I frequently cite the ten second billboard rule. If people can’t grasp the message in seconds, most never will. I toot the whistle at any message overly long, overly complex or even worse, illegible. We all know the average span of attention in humans is shorter than that of goldfish. That’s less than 8 seconds. And we all realize – check your personal timing device – 8 seconds can be a vast amount of time.
As in the billboard scenario with bustling traffic, blaring radio and now babbling cell phones… we drive from moment to moment. Some would say from glance to glance. Do these attention grabbers make billboards obsolete? Many marketing budgets now ignore them.
Can we ignore too the effect our quick, brittle attention spans have had on movies? Now, I love Turner Classic Movies, especially the old black and white films. The great ones move with a measured pace to develop a scene, light it brilliantly, feature dialogue that builds up, subtlety… but even these classics, I think, move too slowly at times. Where’s my clicker? The result of all this is unfortunate. We make fewer and fewer quality films. Somethings got to blow up real pretty every couple minutes in movies nowadays, or we lose interest. It’s the blockbuster mindset.
People who ‘do’ logos, branding, marketing, or content strategy on social media realize we all are distracted. Media, all this ‘content’ is coming straight at us. Suddenly it’s in our lane and then just as quickly we blink and it veers away. Media really is a goldfish bowl.

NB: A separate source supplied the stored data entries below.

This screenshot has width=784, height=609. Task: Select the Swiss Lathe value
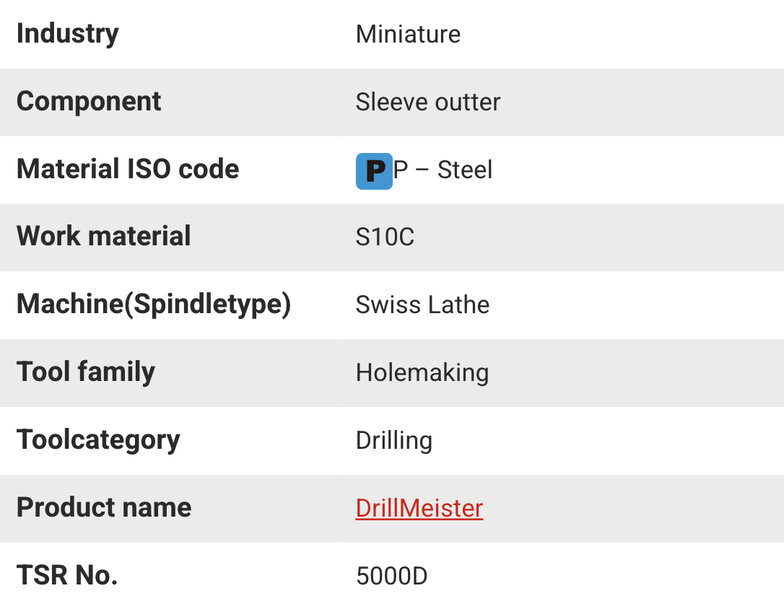422,304
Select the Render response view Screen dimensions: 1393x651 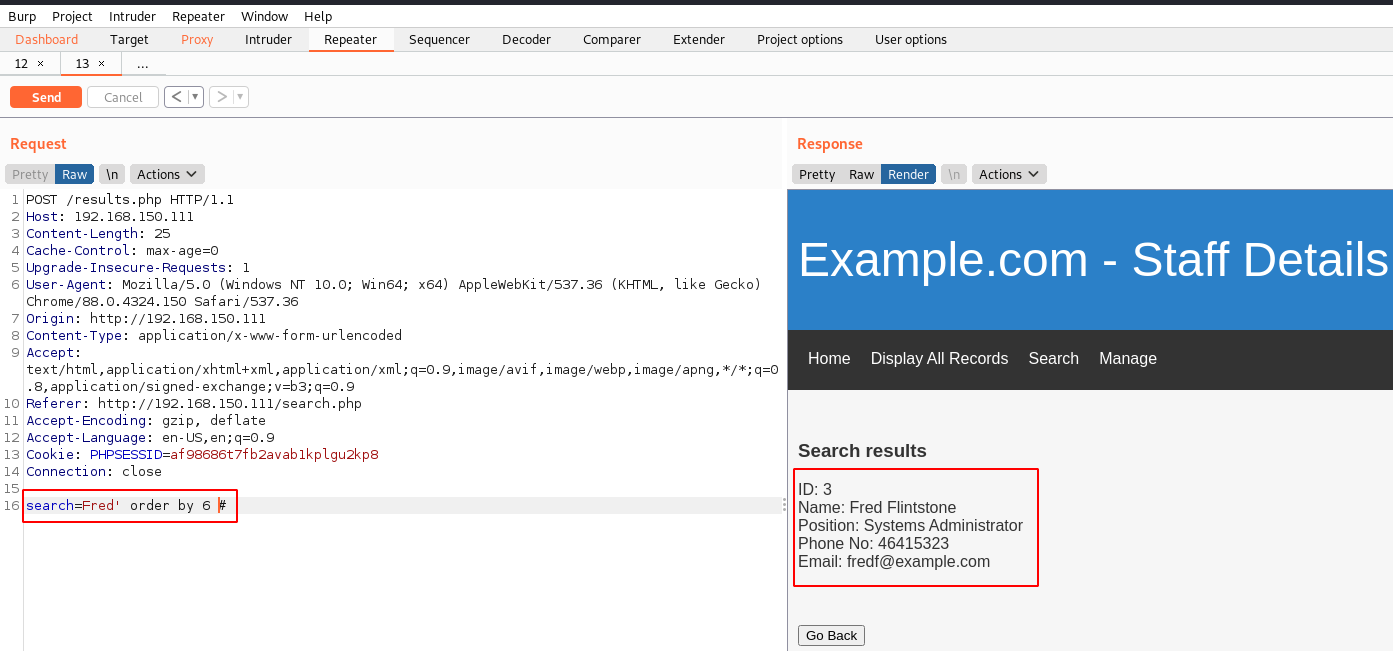point(908,174)
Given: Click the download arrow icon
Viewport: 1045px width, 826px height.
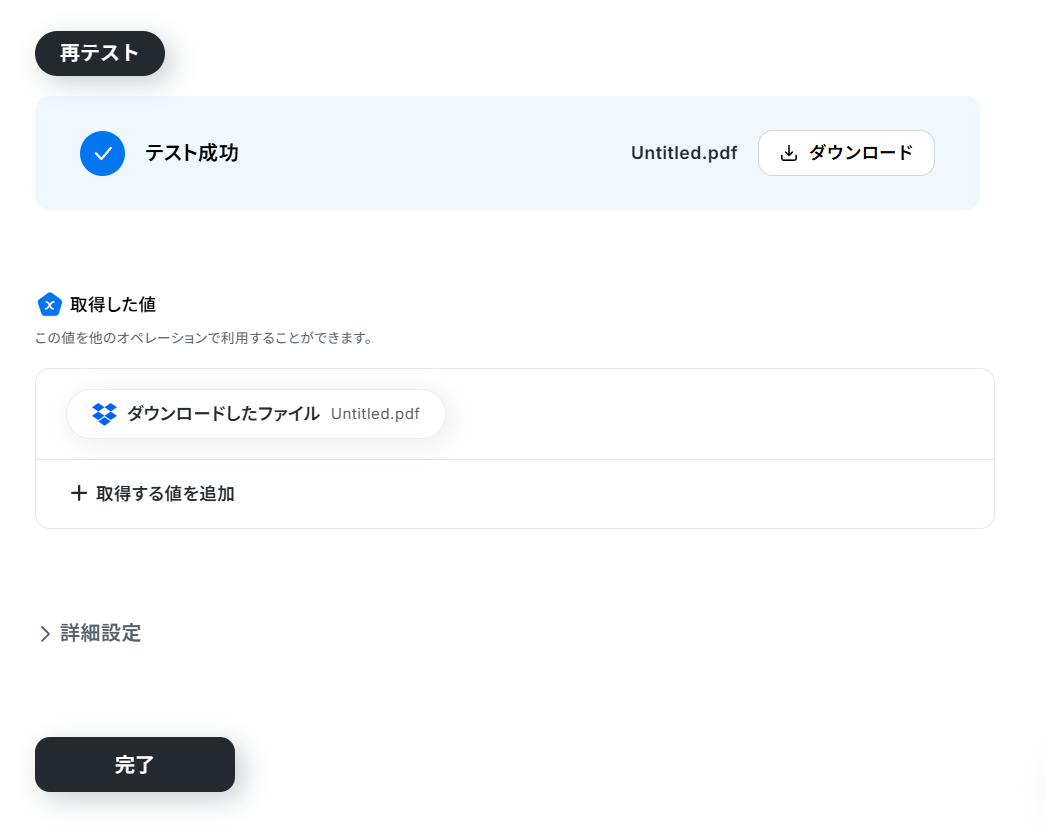Looking at the screenshot, I should pos(788,153).
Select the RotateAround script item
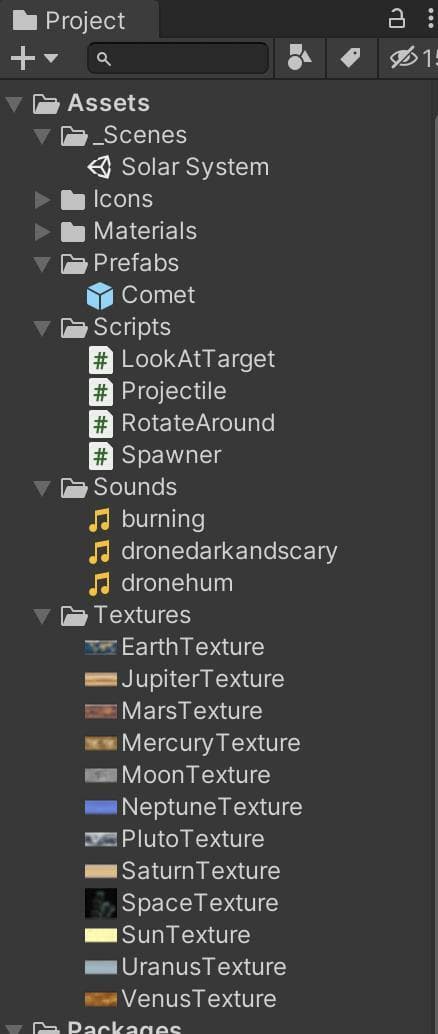Screen dimensions: 438x1034 (x=182, y=423)
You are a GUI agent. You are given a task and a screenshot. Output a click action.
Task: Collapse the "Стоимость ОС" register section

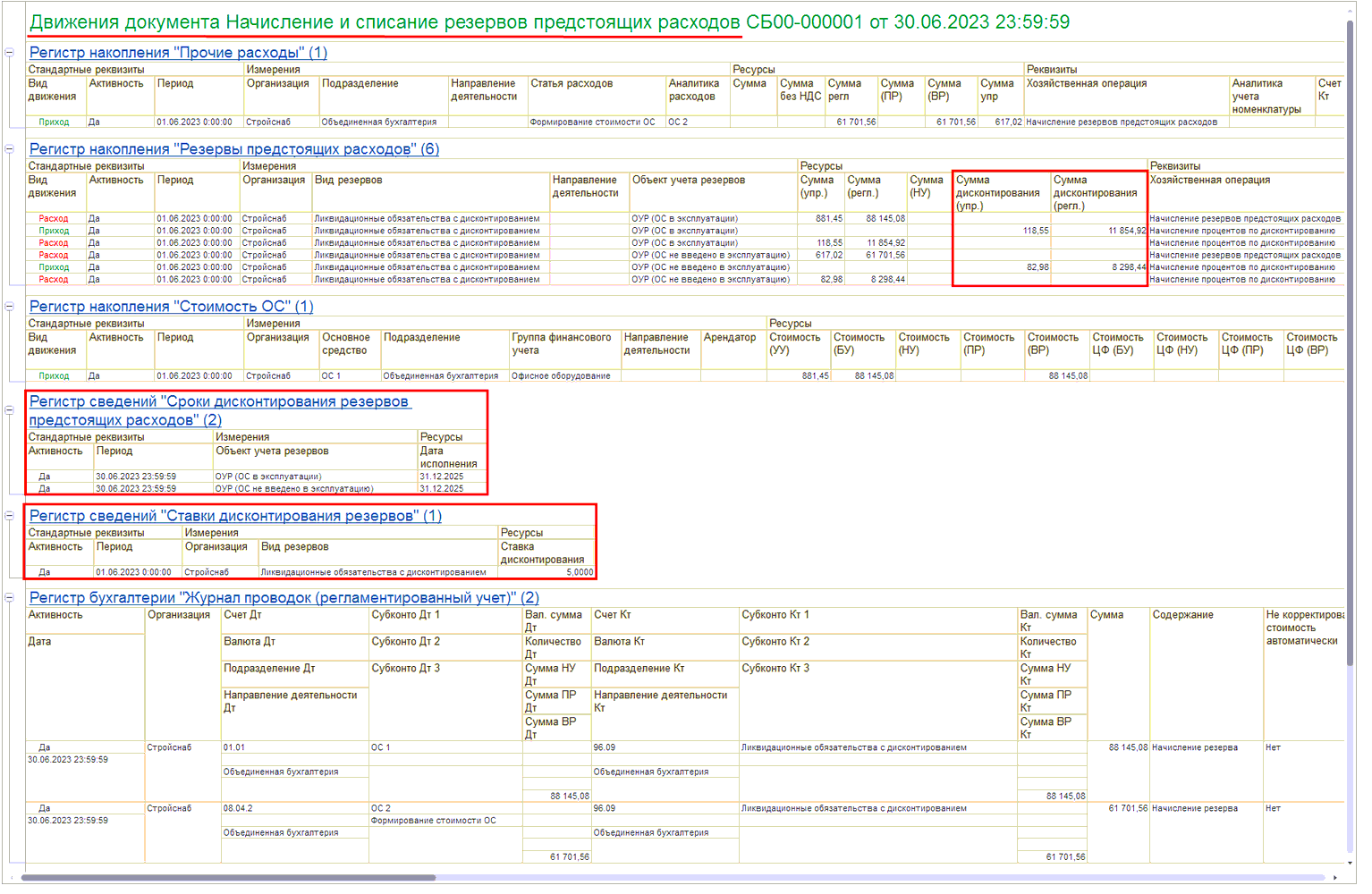10,307
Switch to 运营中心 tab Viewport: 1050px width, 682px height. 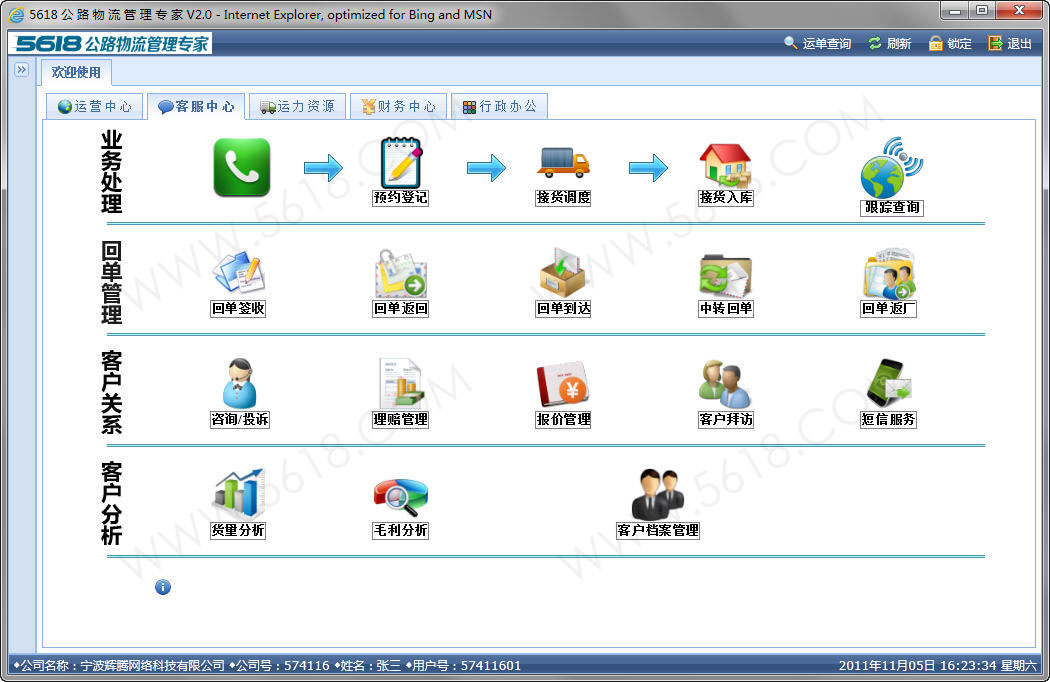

These thoughts and others like them filter through any messaging design process, rising in the last few years with the arrival of social media. ‘Media’ used to mean print and TV ads. Same conflicts there however. Eyeballs. Placement. Readablity. Retention. Does any of this properly introduce the CedarCoast logo? Perhaps not. You be the judge. But, the thinking that went into its making is renewed and expanded with every CedarCoast web page and social media post. Of course, working with great clients is fundamental to doing good work. Thank you Bert and Pat Bongers, and to Ian McIntosh for this opportunity!